# HD vs non HD pluss 65 vs 80 swarovski



## ando_31 (Sep 15, 2009)

I have been on a few forums reading users reviews of 80 vs 65 and HD vs non HD swarovski spotting scopes. What I've been finding is that most people say a 65 mm HD looks better than a 80 non HD. The problem with most of the forums I've read about the comparisons between these options is that all the reviews are written by bird watchers, which I'm sure are looking more during the daytime light and more concerned about the crispness of feathers and colors on birds that are relatively close. I am more concerned about the high power long range viewing as I usually only use my spotting scope to judge the size of bucks over a mile away.

I was curious if anyone has tested these side by side in the field. I was at scheels yesterday looking out their dirty window (which also probably came into play somewhere) comparing a 65 HD, a 65 non HD, and a 80 non HD. The 80 non HD seemed by far the nicest of the scope contrary to what the bird watchers reviews read. In fact, the 65 HD was the most difficult to focus and it seemed as though it brought out the most heat waves when viewing through it. Unfortunately scheels didn't have a 80 HD for me to compare in the group. Anyone else notice what I saw through the scopes or are my eyes just getting goofy as I get older?

This is just one of them purchases I want to get right the first time so any help on this matter would be appreciated! Personal experiences are more of what I'd prefer to read as I've already read a ton about these scopes and the manufacturing differences and a person can't believe everything he reads these days.

Thanks


----------



## hunt4P&amp;Y (Sep 23, 2004)

Tell them you want to look at them outside. IMO you have to find the one you like and the one that works best for you! I have used a couple of the mentioned ones, and without putting them side by side you are going to be happy with any of them. The differences are noticable, however all top notch!


----------



## AdamFisk (Jan 30, 2005)

If you are going to be looking at deer a mile away during low light conditions, you will want the 80mm, HD or not. But, you might as well buy the 80 HD. Like you said, get it right the first time.

I have the 80HD and use the hell out of it. I love the thing. I wouldn't trade it for nothing, not even a hot wife that puts out every night.


----------



## hunt4P&amp;Y (Sep 23, 2004)

AdamFisk said:


> If you are going to be looking at deer a mile away during low light conditions, you will want the 80mm, HD or not. But, you might as well buy the 80 HD. Like you said, get it right the first time.
> 
> I have the 80HD and use the hell out of it. I love the thing. I wouldn't trade it for nothing, not even a hot wife that puts out every night.


But you would trade it for me right?


----------



## ando_31 (Sep 15, 2009)

What about a hot non wife that puts out whenever you want her to? I could probably find a hooker for you if that trade floats your boat.


----------



## ando_31 (Sep 15, 2009)

Thanks for the input.
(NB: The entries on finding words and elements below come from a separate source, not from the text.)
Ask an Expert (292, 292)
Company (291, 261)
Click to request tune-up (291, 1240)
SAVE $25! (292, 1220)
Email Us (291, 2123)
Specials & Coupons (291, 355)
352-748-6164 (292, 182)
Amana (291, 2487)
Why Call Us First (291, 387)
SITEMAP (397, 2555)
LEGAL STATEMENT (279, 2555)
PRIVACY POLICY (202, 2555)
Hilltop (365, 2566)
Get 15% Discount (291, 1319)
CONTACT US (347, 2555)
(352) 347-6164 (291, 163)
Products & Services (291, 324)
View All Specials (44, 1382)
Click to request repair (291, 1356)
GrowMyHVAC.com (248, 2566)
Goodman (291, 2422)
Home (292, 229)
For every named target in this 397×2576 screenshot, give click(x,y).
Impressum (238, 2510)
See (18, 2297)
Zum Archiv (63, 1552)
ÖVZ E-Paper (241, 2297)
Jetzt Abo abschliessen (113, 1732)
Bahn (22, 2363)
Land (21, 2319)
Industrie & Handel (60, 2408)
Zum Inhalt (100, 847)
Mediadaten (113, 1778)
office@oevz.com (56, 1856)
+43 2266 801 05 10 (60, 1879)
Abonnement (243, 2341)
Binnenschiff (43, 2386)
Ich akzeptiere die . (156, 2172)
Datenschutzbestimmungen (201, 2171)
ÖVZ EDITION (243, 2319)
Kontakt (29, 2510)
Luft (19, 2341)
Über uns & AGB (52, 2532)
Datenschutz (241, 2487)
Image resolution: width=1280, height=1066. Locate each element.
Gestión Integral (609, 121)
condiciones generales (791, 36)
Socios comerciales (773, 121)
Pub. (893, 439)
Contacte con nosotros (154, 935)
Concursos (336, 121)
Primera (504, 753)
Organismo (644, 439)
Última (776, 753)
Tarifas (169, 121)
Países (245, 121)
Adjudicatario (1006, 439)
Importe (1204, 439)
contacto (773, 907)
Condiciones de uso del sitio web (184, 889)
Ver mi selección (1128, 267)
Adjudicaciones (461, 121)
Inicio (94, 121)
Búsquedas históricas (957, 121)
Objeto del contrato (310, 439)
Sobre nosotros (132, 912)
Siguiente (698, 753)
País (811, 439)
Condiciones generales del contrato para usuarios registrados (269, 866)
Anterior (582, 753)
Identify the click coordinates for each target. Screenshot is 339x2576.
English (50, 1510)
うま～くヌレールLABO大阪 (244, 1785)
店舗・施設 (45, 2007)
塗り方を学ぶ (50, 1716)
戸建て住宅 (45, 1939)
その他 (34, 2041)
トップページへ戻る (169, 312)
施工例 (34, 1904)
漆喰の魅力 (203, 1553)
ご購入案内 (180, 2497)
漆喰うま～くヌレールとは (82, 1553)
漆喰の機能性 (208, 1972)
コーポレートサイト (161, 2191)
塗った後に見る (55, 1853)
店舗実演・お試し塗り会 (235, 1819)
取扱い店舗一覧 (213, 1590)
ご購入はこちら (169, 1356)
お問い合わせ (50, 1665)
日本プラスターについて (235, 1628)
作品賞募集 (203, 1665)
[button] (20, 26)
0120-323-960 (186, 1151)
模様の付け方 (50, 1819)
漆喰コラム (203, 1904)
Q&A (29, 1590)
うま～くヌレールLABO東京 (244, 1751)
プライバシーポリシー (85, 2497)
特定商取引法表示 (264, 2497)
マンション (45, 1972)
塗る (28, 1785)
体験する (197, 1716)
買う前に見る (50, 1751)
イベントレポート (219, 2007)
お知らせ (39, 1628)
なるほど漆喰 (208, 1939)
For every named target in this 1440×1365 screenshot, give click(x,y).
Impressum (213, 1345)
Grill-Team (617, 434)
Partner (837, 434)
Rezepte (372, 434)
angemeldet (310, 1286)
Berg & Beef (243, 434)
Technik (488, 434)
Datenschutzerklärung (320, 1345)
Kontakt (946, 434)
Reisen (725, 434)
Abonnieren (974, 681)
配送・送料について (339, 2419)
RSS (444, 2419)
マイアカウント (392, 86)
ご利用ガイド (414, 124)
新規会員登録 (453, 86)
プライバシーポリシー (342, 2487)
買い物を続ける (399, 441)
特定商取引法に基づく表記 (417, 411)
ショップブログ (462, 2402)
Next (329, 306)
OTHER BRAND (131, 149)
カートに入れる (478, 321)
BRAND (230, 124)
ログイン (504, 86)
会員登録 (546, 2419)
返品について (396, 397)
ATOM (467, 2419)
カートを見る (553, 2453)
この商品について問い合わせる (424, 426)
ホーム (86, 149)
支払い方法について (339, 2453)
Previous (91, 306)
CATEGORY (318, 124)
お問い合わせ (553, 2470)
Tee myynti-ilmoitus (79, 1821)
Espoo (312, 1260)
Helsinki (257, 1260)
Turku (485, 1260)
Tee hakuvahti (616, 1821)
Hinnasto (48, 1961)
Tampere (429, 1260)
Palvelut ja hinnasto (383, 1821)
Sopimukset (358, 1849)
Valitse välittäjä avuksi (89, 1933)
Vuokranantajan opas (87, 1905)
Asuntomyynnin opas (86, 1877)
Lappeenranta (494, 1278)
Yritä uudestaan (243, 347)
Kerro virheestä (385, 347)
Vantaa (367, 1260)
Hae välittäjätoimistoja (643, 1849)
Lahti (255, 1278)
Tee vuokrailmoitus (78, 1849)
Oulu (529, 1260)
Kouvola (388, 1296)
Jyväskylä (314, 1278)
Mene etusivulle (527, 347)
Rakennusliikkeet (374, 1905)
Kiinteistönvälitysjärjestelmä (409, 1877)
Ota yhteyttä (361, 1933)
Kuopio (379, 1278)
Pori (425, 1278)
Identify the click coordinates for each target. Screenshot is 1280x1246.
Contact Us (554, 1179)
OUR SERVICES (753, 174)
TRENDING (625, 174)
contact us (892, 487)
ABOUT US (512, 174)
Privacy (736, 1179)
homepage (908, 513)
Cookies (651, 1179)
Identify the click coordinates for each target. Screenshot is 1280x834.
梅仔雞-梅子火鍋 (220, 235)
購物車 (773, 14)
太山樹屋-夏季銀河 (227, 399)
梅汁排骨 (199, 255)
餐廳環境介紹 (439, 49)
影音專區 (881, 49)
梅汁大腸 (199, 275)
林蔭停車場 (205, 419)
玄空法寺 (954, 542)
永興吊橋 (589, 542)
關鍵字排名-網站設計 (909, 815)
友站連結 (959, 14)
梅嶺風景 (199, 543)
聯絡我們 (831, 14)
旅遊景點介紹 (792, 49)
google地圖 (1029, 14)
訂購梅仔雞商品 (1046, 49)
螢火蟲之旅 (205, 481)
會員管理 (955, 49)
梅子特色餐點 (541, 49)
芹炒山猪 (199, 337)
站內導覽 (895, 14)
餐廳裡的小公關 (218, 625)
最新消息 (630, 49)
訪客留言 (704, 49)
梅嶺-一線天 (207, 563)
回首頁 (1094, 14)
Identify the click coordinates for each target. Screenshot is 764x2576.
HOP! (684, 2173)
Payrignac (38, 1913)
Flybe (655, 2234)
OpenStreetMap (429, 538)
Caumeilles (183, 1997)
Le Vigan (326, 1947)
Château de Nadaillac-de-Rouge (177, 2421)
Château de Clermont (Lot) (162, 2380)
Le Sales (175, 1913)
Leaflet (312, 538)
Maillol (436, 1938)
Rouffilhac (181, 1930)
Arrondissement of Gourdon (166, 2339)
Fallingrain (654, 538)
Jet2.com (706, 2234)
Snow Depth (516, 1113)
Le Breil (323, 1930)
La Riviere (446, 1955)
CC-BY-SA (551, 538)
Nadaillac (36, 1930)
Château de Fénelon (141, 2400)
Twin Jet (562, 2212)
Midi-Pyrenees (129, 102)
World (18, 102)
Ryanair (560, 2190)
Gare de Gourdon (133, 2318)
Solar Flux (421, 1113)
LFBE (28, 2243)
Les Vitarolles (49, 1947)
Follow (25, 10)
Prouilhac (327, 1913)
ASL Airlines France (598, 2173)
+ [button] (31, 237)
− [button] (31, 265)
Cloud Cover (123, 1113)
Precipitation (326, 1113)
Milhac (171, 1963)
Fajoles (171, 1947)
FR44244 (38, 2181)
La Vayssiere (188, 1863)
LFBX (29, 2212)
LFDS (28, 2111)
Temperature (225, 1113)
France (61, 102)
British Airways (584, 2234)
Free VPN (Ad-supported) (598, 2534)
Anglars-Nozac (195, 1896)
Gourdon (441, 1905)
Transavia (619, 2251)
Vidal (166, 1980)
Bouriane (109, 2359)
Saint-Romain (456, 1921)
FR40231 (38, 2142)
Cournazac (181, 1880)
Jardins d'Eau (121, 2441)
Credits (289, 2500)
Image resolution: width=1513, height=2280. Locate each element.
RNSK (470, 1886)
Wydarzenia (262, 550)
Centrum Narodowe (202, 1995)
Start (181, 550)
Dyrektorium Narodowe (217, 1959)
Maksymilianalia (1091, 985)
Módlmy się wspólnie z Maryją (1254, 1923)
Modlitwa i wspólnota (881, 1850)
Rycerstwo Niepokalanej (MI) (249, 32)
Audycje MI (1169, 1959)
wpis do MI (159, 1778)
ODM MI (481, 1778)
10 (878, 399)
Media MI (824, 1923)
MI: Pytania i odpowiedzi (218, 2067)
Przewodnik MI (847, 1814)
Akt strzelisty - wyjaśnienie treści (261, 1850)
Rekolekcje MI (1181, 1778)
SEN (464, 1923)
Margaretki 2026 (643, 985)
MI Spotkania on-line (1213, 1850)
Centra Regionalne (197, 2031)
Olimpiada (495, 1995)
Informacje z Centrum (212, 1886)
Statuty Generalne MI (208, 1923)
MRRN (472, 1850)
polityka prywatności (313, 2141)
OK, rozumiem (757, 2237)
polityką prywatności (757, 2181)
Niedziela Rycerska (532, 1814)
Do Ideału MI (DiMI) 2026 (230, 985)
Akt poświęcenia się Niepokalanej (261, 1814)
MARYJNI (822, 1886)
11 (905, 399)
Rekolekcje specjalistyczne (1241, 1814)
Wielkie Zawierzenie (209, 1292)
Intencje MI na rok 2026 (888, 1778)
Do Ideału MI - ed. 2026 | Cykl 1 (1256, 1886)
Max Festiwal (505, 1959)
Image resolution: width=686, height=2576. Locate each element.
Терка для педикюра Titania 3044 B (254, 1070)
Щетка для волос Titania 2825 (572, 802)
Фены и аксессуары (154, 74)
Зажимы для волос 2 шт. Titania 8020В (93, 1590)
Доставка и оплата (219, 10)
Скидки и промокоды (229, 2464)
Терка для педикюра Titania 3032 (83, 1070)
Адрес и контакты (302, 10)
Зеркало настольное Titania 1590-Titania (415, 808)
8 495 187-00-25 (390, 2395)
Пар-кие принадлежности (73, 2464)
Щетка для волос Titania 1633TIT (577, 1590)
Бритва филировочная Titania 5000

I've done my research and have purchased a 80 HD ATS online at B&H. My family has ordered a few binos and camera lenses from there and they always seem to have some of the lowest prices for all optics. The body and 20-60 eyepiece combo came to 2,549.00 whereas most other stores were in the 2,850+ range. I guess swarovski has their 30th anniversary price special going on plus the new model with the magnesium body has pushed the price of the ATS and STS down a little.

There is also a swarovski 80 mm STS on ebay right now that ends pretty soon (today I believe) if anyone is interested. Last I checked the price was around 1500. It included the swarovski case and 20-60 eyepiece. I would have been bidding for that but I decided to go with HD since I plan on using the scope as a camera lens as well.


----------